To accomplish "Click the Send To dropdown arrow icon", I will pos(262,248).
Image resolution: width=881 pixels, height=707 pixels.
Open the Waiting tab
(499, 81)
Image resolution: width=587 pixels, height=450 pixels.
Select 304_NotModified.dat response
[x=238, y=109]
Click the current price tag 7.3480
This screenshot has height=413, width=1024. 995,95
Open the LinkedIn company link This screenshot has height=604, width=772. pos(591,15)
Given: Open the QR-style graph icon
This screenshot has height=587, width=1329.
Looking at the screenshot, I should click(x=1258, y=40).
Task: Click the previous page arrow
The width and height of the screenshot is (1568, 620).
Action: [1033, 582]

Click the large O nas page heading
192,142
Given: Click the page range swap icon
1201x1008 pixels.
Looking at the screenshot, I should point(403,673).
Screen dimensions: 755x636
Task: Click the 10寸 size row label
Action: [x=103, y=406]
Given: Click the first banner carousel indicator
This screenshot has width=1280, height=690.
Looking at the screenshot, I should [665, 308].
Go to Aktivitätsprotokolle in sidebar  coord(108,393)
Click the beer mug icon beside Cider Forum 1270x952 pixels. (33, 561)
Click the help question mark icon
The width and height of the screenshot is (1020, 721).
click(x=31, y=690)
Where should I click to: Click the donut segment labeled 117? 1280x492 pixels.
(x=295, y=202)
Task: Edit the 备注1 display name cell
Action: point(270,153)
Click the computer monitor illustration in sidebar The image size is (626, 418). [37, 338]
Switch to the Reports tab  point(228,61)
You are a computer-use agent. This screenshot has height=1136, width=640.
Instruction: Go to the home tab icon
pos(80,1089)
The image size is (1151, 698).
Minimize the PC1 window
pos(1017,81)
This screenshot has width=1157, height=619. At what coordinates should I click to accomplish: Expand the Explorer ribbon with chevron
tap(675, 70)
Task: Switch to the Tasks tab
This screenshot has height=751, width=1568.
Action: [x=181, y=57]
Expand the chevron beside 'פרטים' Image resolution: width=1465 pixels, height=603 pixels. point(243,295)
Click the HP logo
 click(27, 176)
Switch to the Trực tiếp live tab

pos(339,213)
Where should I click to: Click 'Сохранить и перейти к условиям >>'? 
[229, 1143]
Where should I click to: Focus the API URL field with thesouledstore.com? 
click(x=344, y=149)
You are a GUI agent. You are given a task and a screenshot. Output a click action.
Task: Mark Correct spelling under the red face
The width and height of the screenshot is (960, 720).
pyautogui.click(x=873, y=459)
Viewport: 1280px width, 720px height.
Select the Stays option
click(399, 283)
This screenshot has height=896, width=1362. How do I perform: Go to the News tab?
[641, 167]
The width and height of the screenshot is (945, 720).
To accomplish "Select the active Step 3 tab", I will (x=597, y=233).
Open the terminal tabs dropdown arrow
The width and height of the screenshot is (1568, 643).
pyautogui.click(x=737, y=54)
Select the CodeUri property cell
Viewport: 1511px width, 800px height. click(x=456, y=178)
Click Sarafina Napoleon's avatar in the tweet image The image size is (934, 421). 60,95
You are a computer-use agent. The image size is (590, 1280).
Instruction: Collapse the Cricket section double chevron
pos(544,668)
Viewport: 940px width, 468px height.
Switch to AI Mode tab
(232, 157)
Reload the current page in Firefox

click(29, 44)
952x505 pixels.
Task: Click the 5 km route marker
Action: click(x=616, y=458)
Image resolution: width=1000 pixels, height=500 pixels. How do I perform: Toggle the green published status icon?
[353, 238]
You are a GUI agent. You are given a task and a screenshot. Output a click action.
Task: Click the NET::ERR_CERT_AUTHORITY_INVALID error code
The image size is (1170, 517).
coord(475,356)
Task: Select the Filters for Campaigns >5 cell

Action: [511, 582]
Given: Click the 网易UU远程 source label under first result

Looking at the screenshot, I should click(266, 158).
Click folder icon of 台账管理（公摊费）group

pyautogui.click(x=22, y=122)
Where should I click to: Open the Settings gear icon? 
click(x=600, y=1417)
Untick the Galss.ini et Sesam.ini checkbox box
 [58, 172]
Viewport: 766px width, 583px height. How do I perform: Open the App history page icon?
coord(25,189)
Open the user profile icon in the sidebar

——

### EXERCISE AIM
Your answer should consist of all lines above that include the string "agent".

### TASK RESPONSE
You are a computer-use agent. This screenshot has height=1136, width=640.
You are a GUI agent. You are given a task and a screenshot. Output a click action.
You are a computer-use agent. The image size is (590, 1280).
You are a GUI agent. You are given a task and a screenshot. Output a click action.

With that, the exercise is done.